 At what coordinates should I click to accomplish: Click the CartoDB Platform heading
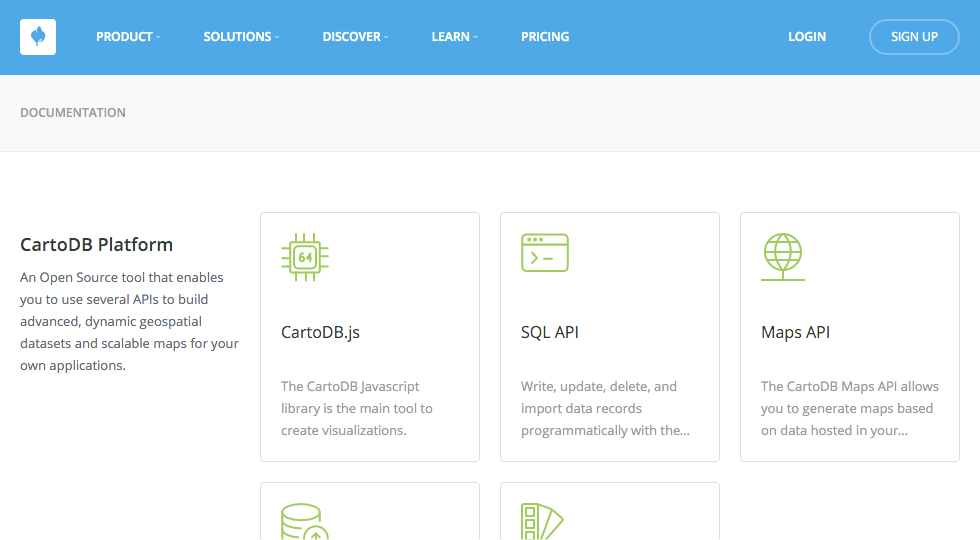(96, 244)
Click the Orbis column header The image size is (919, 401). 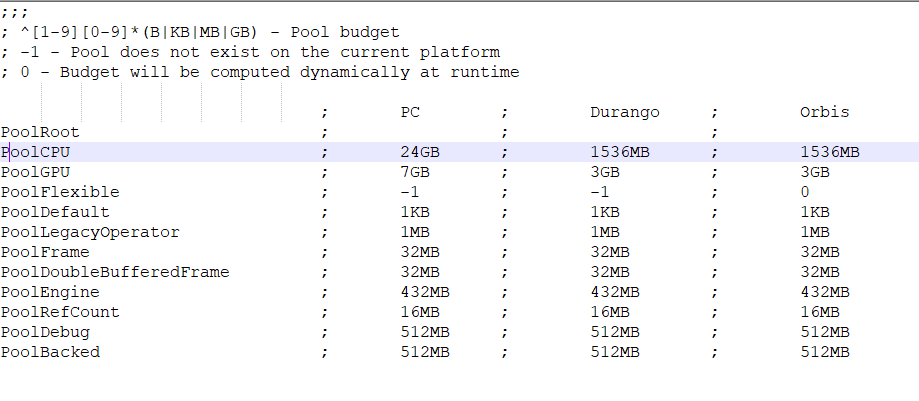click(824, 112)
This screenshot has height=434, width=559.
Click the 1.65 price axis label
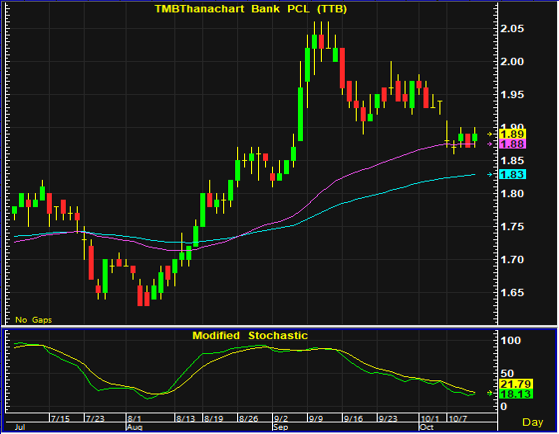tap(512, 293)
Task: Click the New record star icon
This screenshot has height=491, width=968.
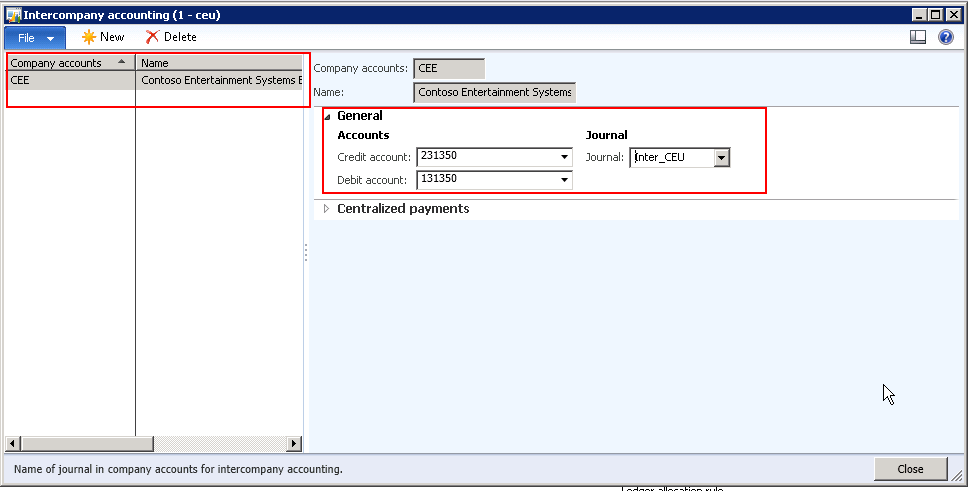Action: pyautogui.click(x=89, y=37)
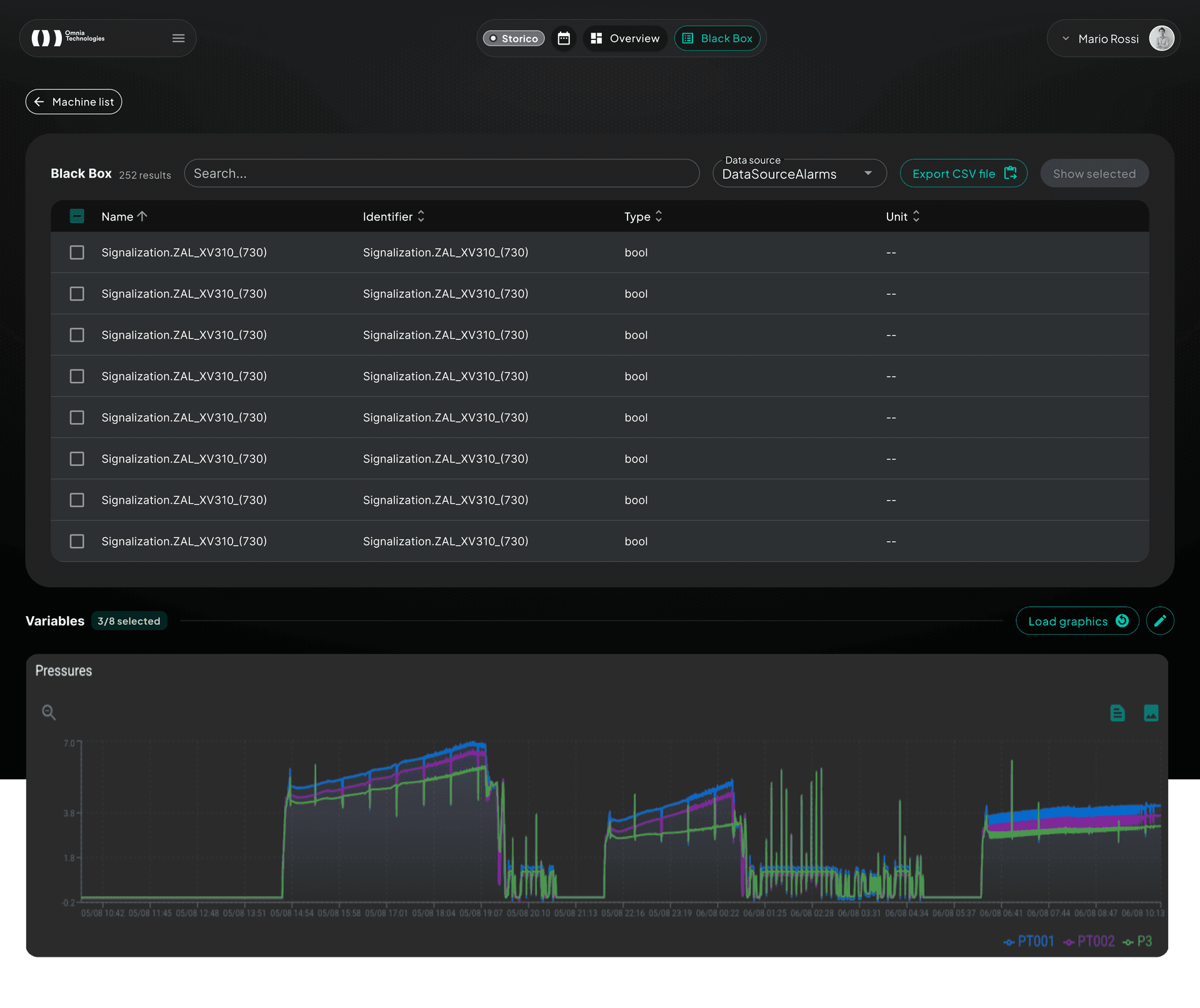Image resolution: width=1200 pixels, height=1008 pixels.
Task: Focus the Search input field
Action: point(441,174)
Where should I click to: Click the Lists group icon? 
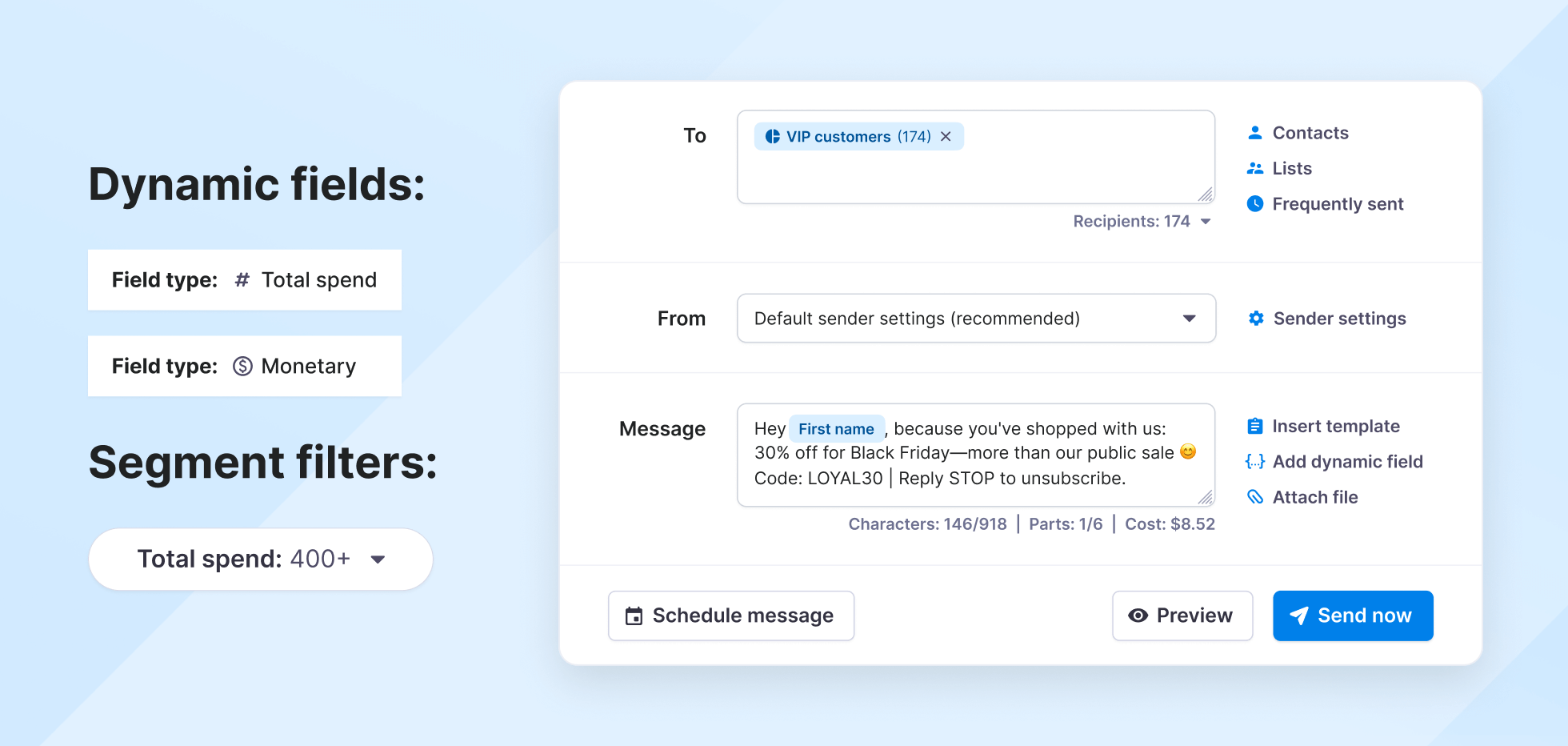1255,168
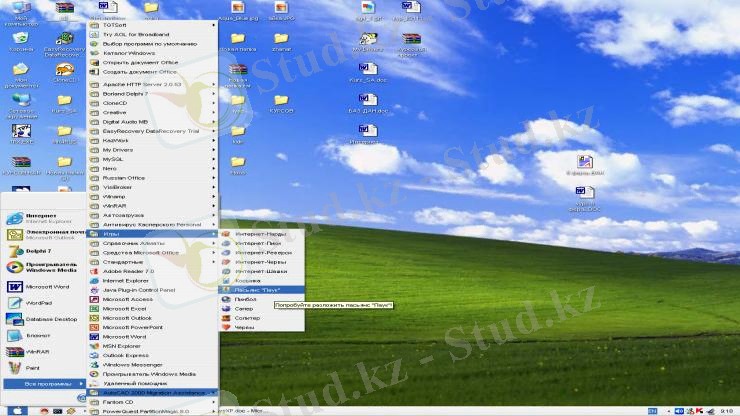740x416 pixels.
Task: Click the Start button on taskbar
Action: coord(18,410)
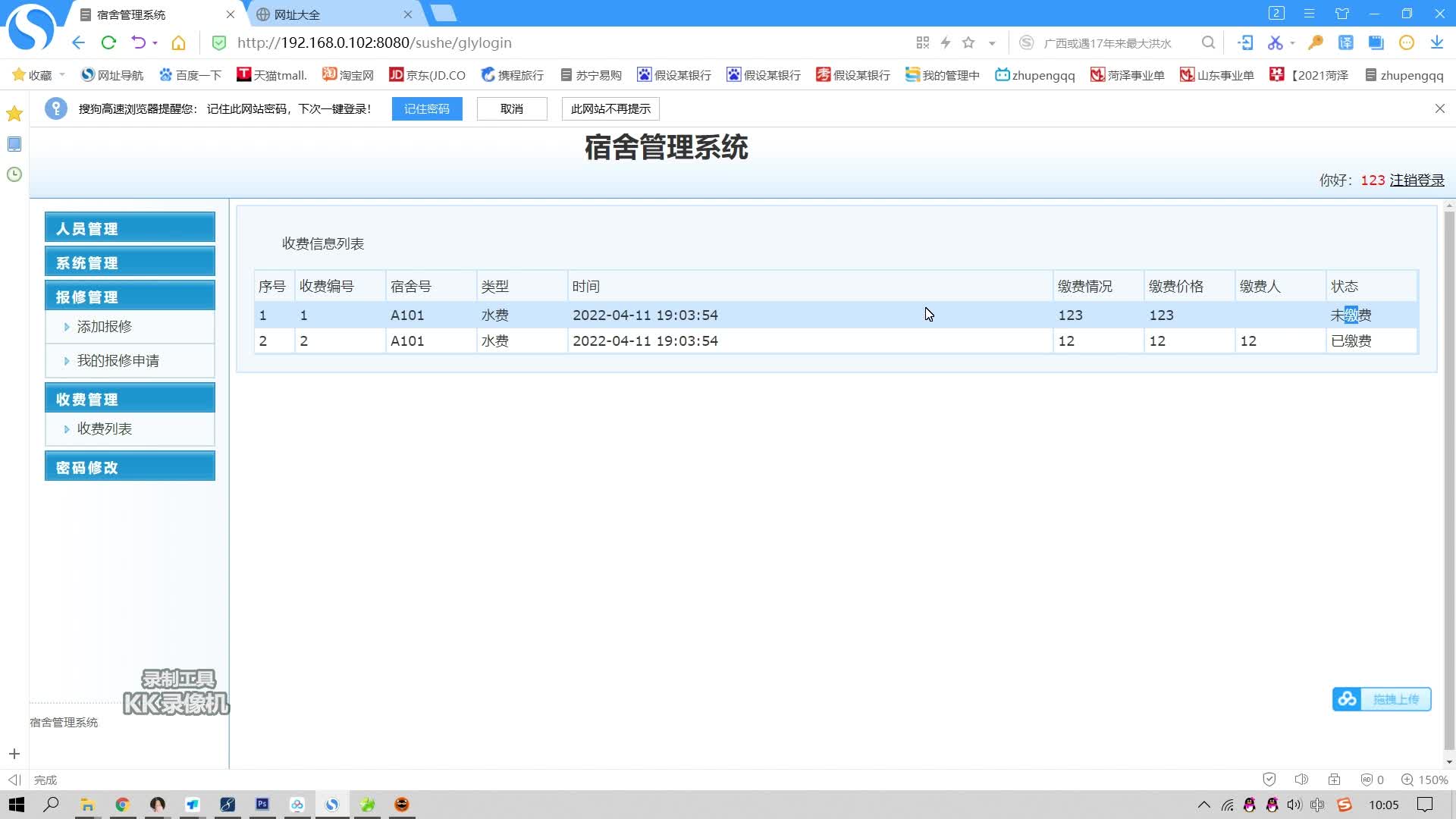Open the notes clipboard icon in toolbar

(1375, 43)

THE REQUEST –
Rewrite the entries from the line with "Where should I" through the end of the entries, swapping "Lists group" for "Tables group" and leaving everything else unchanged. Omit the pictures from your answer.

RESULT OF THE TASK –
Where should I click to: Click the Tables group icon? 
1255,168
740x416 pixels.
Task: Click the Start button on taskbar
Action: coord(18,410)
Open the notes clipboard icon in toolbar

(1375, 43)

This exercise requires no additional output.